Mi hijo (9 años) me dice últimamente, con esa mezcla de inocencia y crueldad propia de su edad, que desde el confinamiento me he “descachado”. Entiéndase con esto que quiere hacerme saber que ya no estoy “cachas”, o sea, fuerte. Y, más concretamente, que ya no tengo “tableta” (SIC). A decir verdad, nunca he tenido los abdominales de Cristiano Ronaldo, pero siendo de complexión delgada y practicando habitualmente deporte, en la mente de mi hijo su padre tenía un six-pack de portada del Men’s Health. Lo que sí es cierto es que a raíz de las restricciones Covid y de mi recién estrenado alcoholismo cervecero domiciliario, esa portada tendrá que esperar. Aun así, me temo que lo que subyace aquí es simplemente la pre-adolescencia de un hijo que empieza a dejar de idealizar al padre.
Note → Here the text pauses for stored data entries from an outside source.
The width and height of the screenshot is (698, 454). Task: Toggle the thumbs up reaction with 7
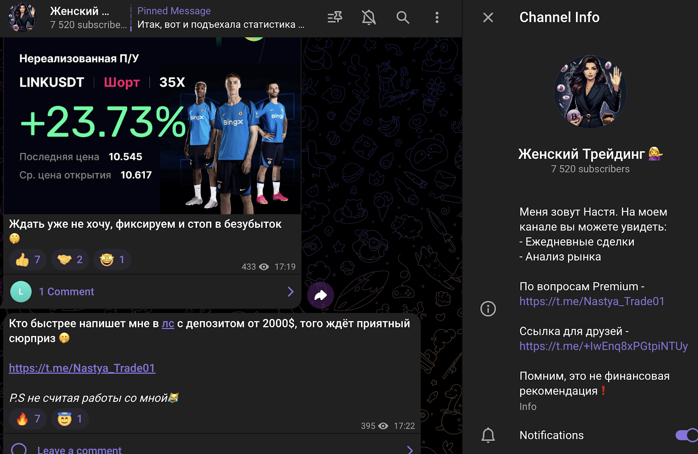[28, 260]
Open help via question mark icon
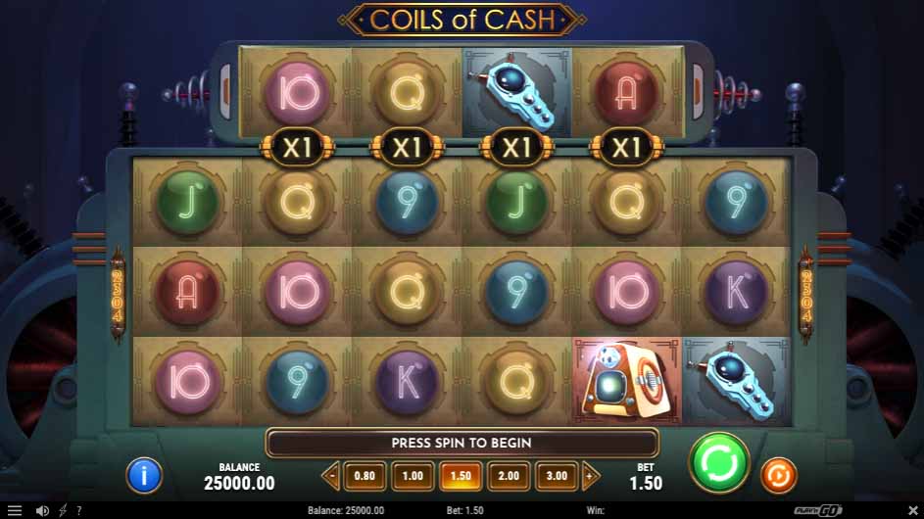 coord(79,511)
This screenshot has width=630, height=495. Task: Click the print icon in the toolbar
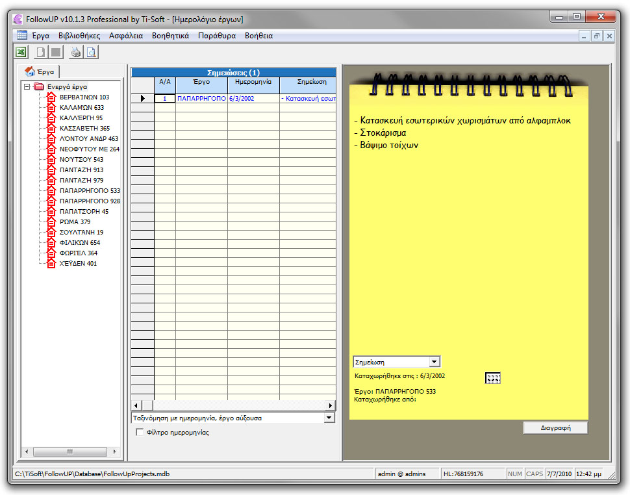click(x=75, y=51)
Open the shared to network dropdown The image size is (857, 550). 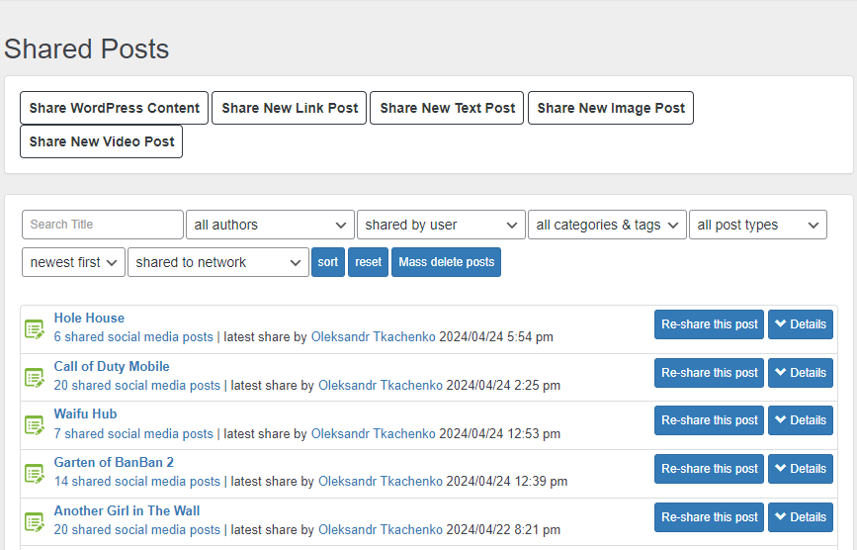pos(217,262)
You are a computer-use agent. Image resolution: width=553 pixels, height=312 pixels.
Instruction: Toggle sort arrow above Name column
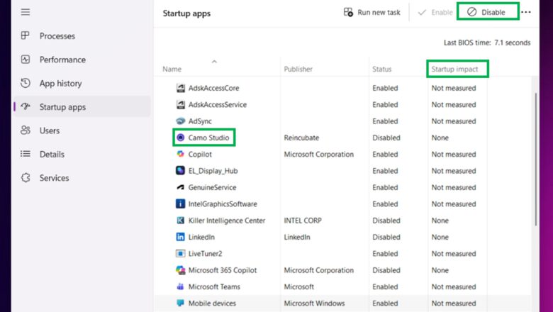(x=214, y=62)
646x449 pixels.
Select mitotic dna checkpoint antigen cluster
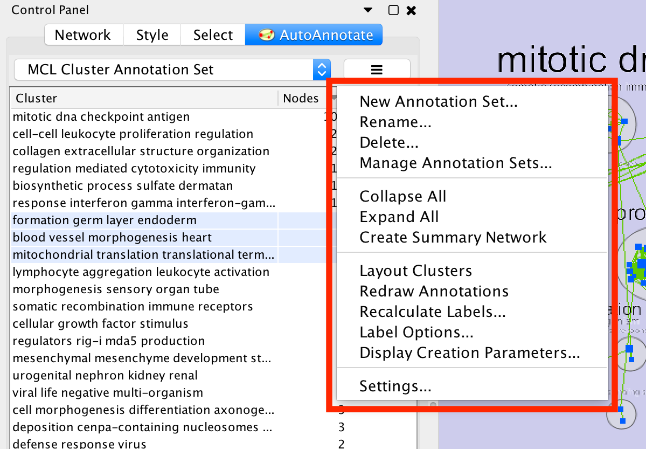pos(101,116)
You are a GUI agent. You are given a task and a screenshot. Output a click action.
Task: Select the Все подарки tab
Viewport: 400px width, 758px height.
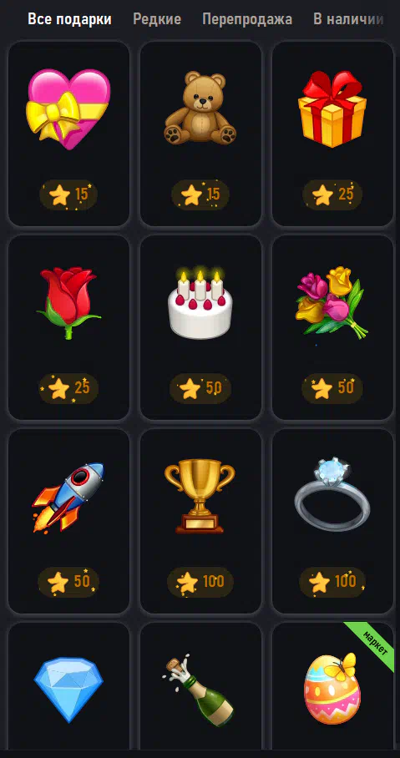click(69, 19)
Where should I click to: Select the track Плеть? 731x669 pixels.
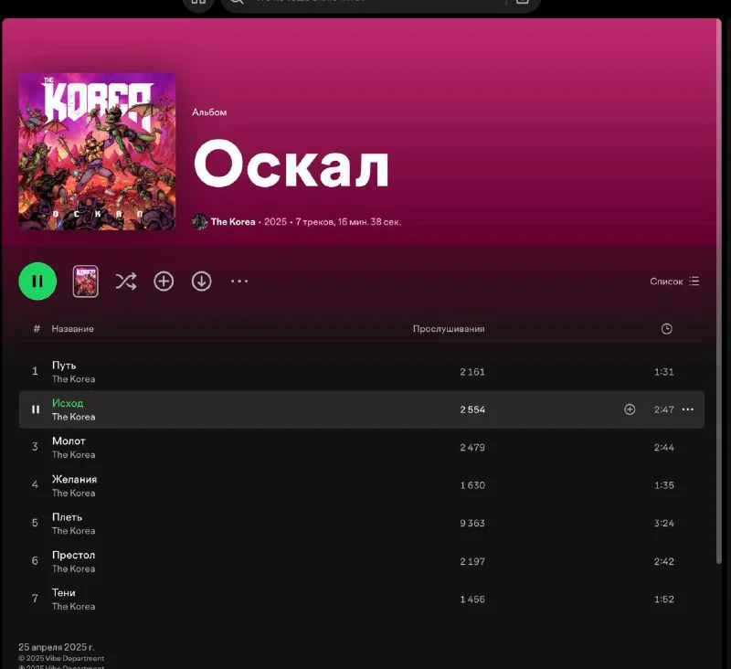(x=67, y=517)
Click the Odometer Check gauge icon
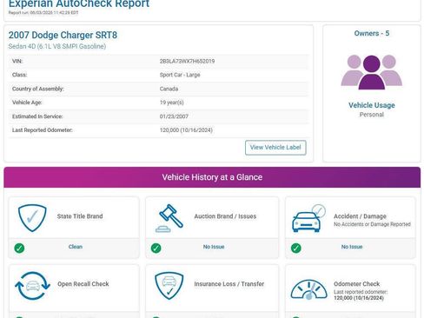The height and width of the screenshot is (318, 424). point(309,289)
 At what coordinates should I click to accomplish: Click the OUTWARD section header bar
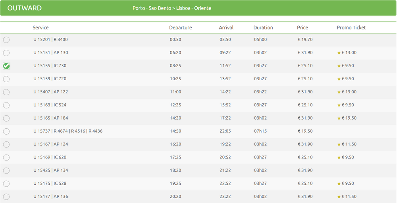pos(198,8)
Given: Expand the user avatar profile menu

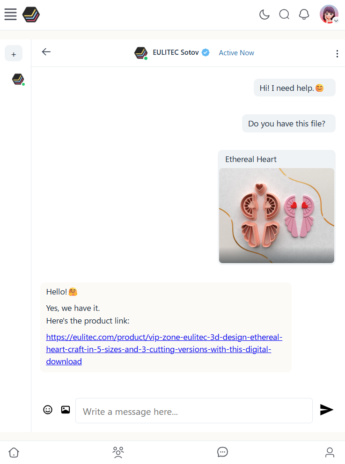Looking at the screenshot, I should pos(329,15).
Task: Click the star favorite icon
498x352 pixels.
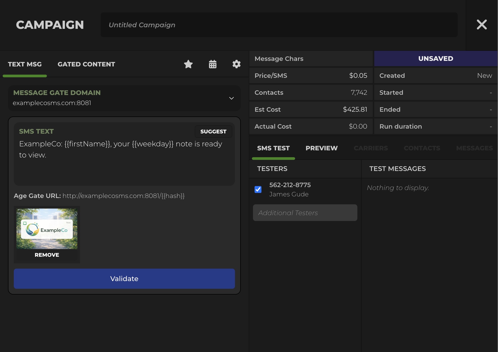Action: click(x=188, y=64)
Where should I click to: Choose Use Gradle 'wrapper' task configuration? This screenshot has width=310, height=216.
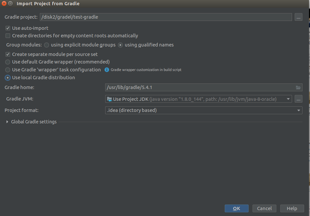(x=8, y=70)
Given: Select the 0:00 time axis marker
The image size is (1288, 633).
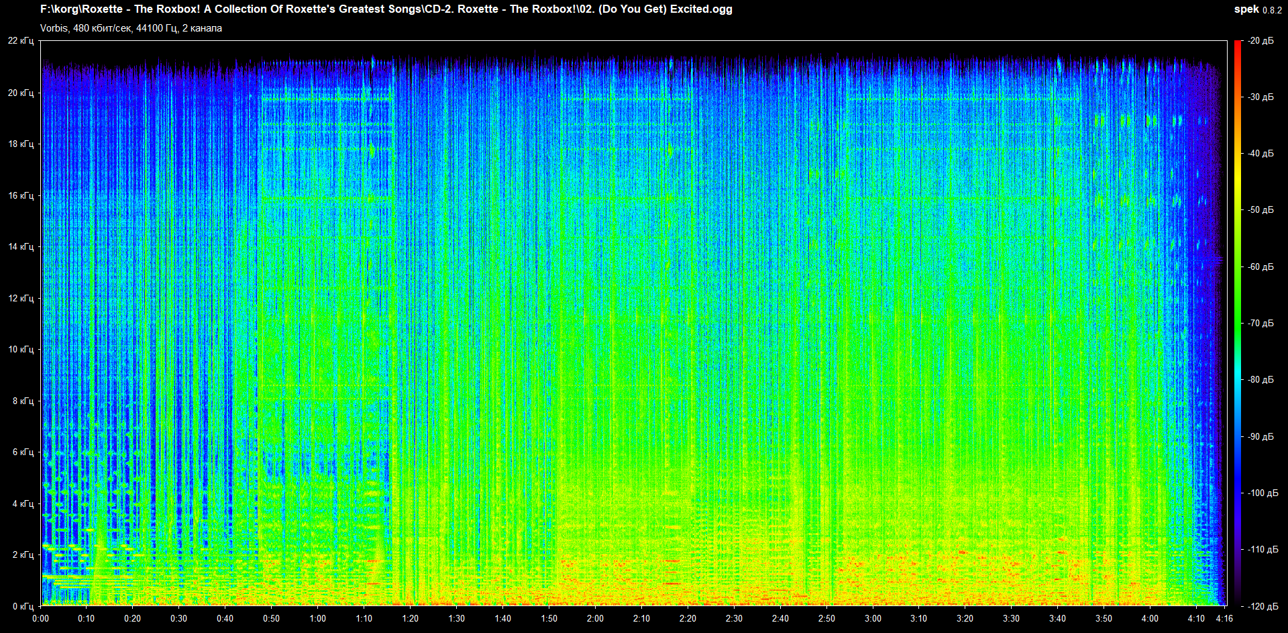Looking at the screenshot, I should [41, 618].
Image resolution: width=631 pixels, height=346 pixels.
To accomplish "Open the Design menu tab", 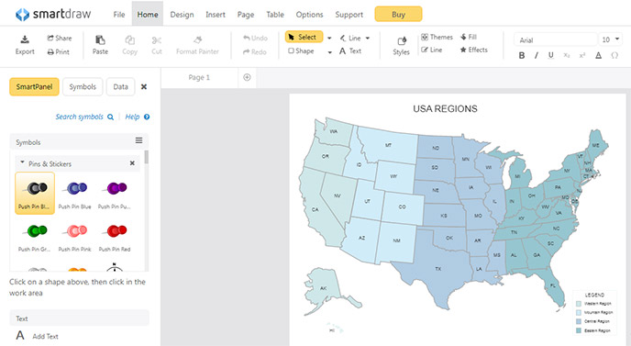I will 182,15.
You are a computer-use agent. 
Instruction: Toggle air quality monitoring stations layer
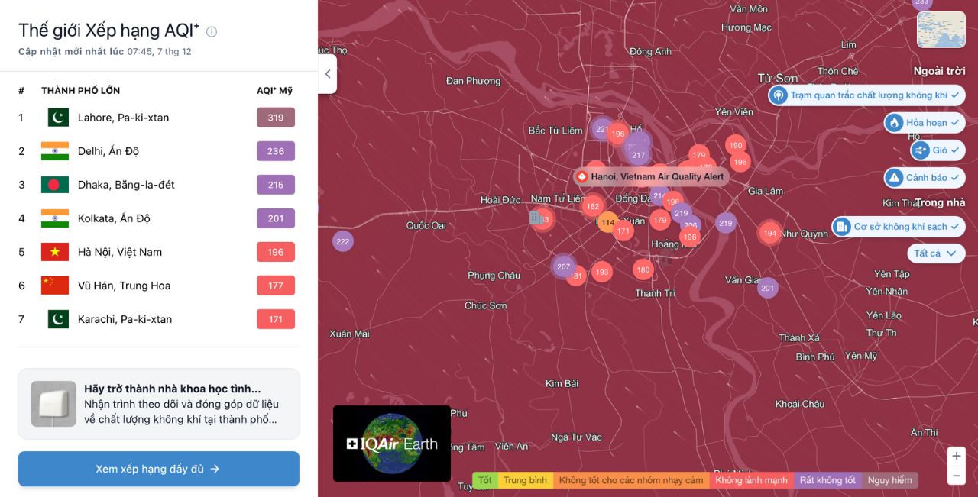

Donde solo se veían virtudes se empiezan a ver defectos y donde había músculo ahora se vislumbra grasa. Tan natural como la vida. Es una fase con la que hay que lidiar y tener cuidado porque justo ahí, en ese “matar al padre” tan freudiano, es cuando comienzan a atraernos las nuevas experiencias y, por tanto, nuevos peligros. Lo prohibido adquiere un cariz más atractivo y lo que era muy malo ya no lo es tanto. De hecho, hasta el abusón de clase, en realidad, no parece tan cabrón… Mirándolo bien, es hasta majo, ¿verdad?

A todo esto, yo venía aquí hoy a hablar del hostiazo de PP y Ciudadanos y el auge de VOX en Cataluña. Aunque quizá no me he ido tanto.

miércoles, 10 de febrero de 2021

Vicent

 


Anoche soñé que me encontraba por la calle con uno de los profesores que me -nos- pegaba en el colegio. Sí, “uno de”, porque había varios con la mano suelta. Recuerdo otro, el padre Canal, que incluso tenía una regla de madera -a la que llamaba cariñosamente “Matilde”- que utilizaba para repartir las hostias no consagradas. Todo esto, por cierto, con el conocimiento expreso y, por tanto, consentimiento de la dirección del colegio. Luego que por qué detesto a los curas.

A lo que iba: mi encuentro onírico con Vicent, que así se llamaba el profesor agresor en cuestión. He de reconocer que muchas veces le he dado vueltas a la posibilidad de que esto ocurra en la realidad. En el hipotético caso de que sucediera y él no fuera solo, había pensado revelar a sus acompañantes su pasado como agresor de niños. Aunque la verdad, dudo que su entorno lo desconozca porque debe ser algo difícil de ocultar. También había barajado preguntarle a él si seguía pegando (me consta que aún ejerce) como antes. Y, no voy a mentir, por supuesto me he regodeado en la idea de devolverle alguno de los golpes que él tan generosamente me dio hace casi 30 años. Pero claro, ya debe ser un señor mayor y eso desmerece cualquier opción violenta.

Sin embargo, en el sueño de anoche lo que hice fue quitarle unas llaves que llevaba en la mano y tirárselas al suelo, debajo de un coche. Curiosamente, lo único que yo quería era verle arrastrase recogiéndolas. He de decir que como idea de venganza contra un agresor me parece un poco floja, pero tenía bastante impacto visual verlo a cuatro patas, humillado.

Lo mejor del sueño, sin duda, fue lo que me dijo al encontrar las llaves: “¿Sabes? me llega todo lo que escribes”. Yo le respondí que era imposible, que lo guardaba todo y que como mucho enviaba algún relato a algún concurso. “Pues me llega. Y es todo una puta mierda”, zanjó. Hasta en sueños sabe hacer daño, el cabrón.